» **SET TASK**:
Rewrite the records below, changing every "center point" to "midpoint" and leaving everything else as it is.

#### TASK DATA ####

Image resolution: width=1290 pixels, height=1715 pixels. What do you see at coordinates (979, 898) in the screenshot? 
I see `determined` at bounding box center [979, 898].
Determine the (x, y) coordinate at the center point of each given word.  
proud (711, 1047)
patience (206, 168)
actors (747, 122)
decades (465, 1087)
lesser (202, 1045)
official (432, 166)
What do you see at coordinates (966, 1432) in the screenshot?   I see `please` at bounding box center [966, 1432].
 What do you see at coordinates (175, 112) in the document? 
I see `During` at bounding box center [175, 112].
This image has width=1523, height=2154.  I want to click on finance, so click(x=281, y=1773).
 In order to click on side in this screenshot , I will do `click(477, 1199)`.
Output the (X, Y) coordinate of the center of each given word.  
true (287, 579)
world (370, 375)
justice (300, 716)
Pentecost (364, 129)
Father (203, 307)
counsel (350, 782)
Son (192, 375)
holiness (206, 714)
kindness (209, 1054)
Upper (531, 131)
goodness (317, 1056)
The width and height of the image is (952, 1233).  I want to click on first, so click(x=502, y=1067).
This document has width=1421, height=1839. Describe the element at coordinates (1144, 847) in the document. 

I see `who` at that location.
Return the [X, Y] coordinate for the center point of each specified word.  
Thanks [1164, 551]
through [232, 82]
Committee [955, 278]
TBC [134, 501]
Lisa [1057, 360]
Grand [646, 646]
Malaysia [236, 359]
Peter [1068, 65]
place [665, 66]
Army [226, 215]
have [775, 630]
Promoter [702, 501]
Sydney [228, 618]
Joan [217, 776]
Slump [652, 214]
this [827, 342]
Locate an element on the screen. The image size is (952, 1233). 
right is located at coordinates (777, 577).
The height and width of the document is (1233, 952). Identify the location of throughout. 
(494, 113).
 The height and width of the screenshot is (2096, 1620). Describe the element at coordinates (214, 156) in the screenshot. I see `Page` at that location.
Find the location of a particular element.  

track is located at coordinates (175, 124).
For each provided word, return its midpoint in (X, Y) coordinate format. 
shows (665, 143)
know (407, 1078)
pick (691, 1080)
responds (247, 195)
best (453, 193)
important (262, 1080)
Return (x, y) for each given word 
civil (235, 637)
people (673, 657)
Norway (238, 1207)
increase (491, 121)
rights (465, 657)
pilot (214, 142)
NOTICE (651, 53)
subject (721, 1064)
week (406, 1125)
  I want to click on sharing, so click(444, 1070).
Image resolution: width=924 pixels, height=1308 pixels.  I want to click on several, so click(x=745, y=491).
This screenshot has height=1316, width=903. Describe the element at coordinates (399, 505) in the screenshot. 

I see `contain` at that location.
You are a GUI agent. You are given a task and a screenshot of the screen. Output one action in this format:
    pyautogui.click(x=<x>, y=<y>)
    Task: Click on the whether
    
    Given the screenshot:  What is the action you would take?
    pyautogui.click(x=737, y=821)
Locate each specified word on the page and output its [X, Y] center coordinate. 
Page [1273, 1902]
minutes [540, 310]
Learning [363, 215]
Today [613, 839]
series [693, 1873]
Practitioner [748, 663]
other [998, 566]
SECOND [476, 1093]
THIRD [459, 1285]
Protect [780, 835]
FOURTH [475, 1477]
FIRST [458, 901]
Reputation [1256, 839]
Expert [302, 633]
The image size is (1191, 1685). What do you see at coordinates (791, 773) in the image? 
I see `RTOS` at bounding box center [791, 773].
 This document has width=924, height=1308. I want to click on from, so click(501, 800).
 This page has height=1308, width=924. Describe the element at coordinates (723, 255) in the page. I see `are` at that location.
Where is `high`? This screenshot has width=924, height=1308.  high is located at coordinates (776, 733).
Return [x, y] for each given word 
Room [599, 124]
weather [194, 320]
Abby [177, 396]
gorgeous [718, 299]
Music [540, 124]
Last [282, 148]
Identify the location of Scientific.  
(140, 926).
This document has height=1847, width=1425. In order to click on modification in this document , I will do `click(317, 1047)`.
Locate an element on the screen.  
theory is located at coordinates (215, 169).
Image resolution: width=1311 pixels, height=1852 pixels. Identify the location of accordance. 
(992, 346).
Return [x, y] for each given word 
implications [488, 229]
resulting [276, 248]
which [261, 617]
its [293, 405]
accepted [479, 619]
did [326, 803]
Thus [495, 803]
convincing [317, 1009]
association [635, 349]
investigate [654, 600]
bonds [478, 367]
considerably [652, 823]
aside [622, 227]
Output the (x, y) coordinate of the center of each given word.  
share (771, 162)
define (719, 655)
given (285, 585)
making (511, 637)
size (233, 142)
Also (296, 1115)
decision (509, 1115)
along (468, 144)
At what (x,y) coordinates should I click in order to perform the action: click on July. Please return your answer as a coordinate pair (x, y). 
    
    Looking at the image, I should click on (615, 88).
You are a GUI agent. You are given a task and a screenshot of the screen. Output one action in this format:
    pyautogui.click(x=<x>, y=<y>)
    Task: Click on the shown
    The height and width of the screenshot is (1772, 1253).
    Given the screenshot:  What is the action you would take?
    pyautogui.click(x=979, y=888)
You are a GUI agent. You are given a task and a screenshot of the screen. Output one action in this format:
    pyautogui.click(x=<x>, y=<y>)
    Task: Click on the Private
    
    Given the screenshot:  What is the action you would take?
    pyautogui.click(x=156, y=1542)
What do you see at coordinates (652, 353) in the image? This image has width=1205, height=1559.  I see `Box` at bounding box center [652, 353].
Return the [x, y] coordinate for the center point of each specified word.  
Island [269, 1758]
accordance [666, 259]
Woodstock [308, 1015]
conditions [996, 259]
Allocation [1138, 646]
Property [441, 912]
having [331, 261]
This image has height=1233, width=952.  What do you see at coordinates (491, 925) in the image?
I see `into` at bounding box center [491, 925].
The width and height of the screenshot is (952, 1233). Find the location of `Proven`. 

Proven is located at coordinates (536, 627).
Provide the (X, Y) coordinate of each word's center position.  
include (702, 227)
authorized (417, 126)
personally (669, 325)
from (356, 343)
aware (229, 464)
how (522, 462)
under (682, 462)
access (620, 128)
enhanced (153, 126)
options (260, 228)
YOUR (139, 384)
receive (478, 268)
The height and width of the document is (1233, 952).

####

» **RESULT OF THIS TASK**:
Image resolution: width=1290 pixels, height=1715 pixels. What do you see at coordinates (979, 898) in the screenshot? 
I see `determined` at bounding box center [979, 898].
Determine the (x, y) coordinate at the midpoint of each given word.  
proud (711, 1047)
patience (206, 168)
actors (747, 122)
decades (465, 1087)
lesser (202, 1045)
official (432, 166)
What do you see at coordinates (966, 1432) in the screenshot?   I see `please` at bounding box center [966, 1432].
 What do you see at coordinates (175, 112) in the document? 
I see `During` at bounding box center [175, 112].
This image has width=1523, height=2154.  I want to click on finance, so click(x=281, y=1773).
 In order to click on side in this screenshot , I will do `click(477, 1199)`.
Output the (X, Y) coordinate of the center of each given word.  
true (287, 579)
world (370, 375)
justice (300, 716)
Pentecost (364, 129)
Father (203, 307)
counsel (350, 782)
Son (192, 375)
holiness (206, 714)
kindness (209, 1054)
Upper (531, 131)
goodness (317, 1056)
The width and height of the image is (952, 1233).  I want to click on first, so click(x=502, y=1067).
This document has width=1421, height=1839. Describe the element at coordinates (1144, 847) in the document. 

I see `who` at that location.
Return the [X, Y] coordinate for the midpoint of each specified word.  
Thanks [1164, 551]
through [232, 82]
Committee [955, 278]
TBC [134, 501]
Lisa [1057, 360]
Grand [646, 646]
Malaysia [236, 359]
Peter [1068, 65]
place [665, 66]
Army [226, 215]
have [775, 630]
Promoter [702, 501]
Sydney [228, 618]
Joan [217, 776]
Slump [652, 214]
this [827, 342]
Locate an element on the screen. The image size is (952, 1233). 
right is located at coordinates (777, 577).
The height and width of the document is (1233, 952). Identify the location of throughout. 
(494, 113).
 The height and width of the screenshot is (2096, 1620). Describe the element at coordinates (214, 156) in the screenshot. I see `Page` at that location.
Find the location of a particular element.  

track is located at coordinates (175, 124).
For each provided word, return its midpoint in (X, Y) coordinate format. 
shows (665, 143)
know (407, 1078)
pick (691, 1080)
responds (247, 195)
best (453, 193)
important (262, 1080)
Return (x, y) for each given word 
civil (235, 637)
people (673, 657)
Norway (238, 1207)
increase (491, 121)
rights (465, 657)
pilot (214, 142)
NOTICE (651, 53)
subject (721, 1064)
week (406, 1125)
  I want to click on sharing, so click(444, 1070).
Image resolution: width=924 pixels, height=1308 pixels.  I want to click on several, so click(x=745, y=491).
This screenshot has height=1316, width=903. Describe the element at coordinates (399, 505) in the screenshot. 

I see `contain` at that location.
You are a GUI agent. You are given a task and a screenshot of the screen. Output one action in this format:
    pyautogui.click(x=<x>, y=<y>)
    Task: Click on the whether
    
    Given the screenshot:  What is the action you would take?
    pyautogui.click(x=737, y=821)
Locate each specified word on the page and output its [X, Y] center coordinate. 
Page [1273, 1902]
minutes [540, 310]
Learning [363, 215]
Today [613, 839]
series [693, 1873]
Practitioner [748, 663]
other [998, 566]
SECOND [476, 1093]
THIRD [459, 1285]
Protect [780, 835]
FOURTH [475, 1477]
FIRST [458, 901]
Reputation [1256, 839]
Expert [302, 633]
The image size is (1191, 1685). What do you see at coordinates (791, 773) in the image? 
I see `RTOS` at bounding box center [791, 773].
 This document has width=924, height=1308. I want to click on from, so click(501, 800).
 This page has height=1308, width=924. Describe the element at coordinates (723, 255) in the page. I see `are` at that location.
Where is `high`? This screenshot has width=924, height=1308.  high is located at coordinates (776, 733).
Return [x, y] for each given word 
Room [599, 124]
weather [194, 320]
Abby [177, 396]
gorgeous [718, 299]
Music [540, 124]
Last [282, 148]
Identify the location of Scientific.  
(140, 926).
This document has height=1847, width=1425. In order to click on modification in this document , I will do `click(317, 1047)`.
Locate an element on the screen.  
theory is located at coordinates (215, 169).
Image resolution: width=1311 pixels, height=1852 pixels. Identify the location of accordance. 
(992, 346).
Return [x, y] for each given word 
implications [488, 229]
resulting [276, 248]
which [261, 617]
its [293, 405]
accepted [479, 619]
did [326, 803]
Thus [495, 803]
convincing [317, 1009]
association [635, 349]
investigate [654, 600]
bonds [478, 367]
considerably [652, 823]
aside [622, 227]
Output the (x, y) coordinate of the center of each given word.  
share (771, 162)
define (719, 655)
given (285, 585)
making (511, 637)
size (233, 142)
Also (296, 1115)
decision (509, 1115)
along (468, 144)
At what (x,y) coordinates should I click in order to perform the action: click on July. Please return your answer as a coordinate pair (x, y). 
    
    Looking at the image, I should click on (615, 88).
You are a GUI agent. You are given a task and a screenshot of the screen. Output one action in this format:
    pyautogui.click(x=<x>, y=<y>)
    Task: Click on the shown
    The height and width of the screenshot is (1772, 1253).
    Given the screenshot:  What is the action you would take?
    pyautogui.click(x=979, y=888)
You are a GUI agent. You are given a task and a screenshot of the screen. Output one action in this format:
    pyautogui.click(x=<x>, y=<y>)
    Task: Click on the Private
    
    Given the screenshot:  What is the action you would take?
    pyautogui.click(x=156, y=1542)
What do you see at coordinates (652, 353) in the image? This image has width=1205, height=1559.  I see `Box` at bounding box center [652, 353].
Return the [x, y] coordinate for the midpoint of each specified word.  
Island [269, 1758]
accordance [666, 259]
Woodstock [308, 1015]
conditions [996, 259]
Allocation [1138, 646]
Property [441, 912]
having [331, 261]
This image has height=1233, width=952.  What do you see at coordinates (491, 925) in the image?
I see `into` at bounding box center [491, 925].
The width and height of the screenshot is (952, 1233). Find the location of `Proven`. 

Proven is located at coordinates (536, 627).
Provide the (X, Y) coordinate of each word's center position.  
include (702, 227)
authorized (417, 126)
personally (669, 325)
from (356, 343)
aware (229, 464)
how (522, 462)
under (682, 462)
access (620, 128)
enhanced (153, 126)
options (260, 228)
YOUR (139, 384)
receive (478, 268)
The height and width of the document is (1233, 952).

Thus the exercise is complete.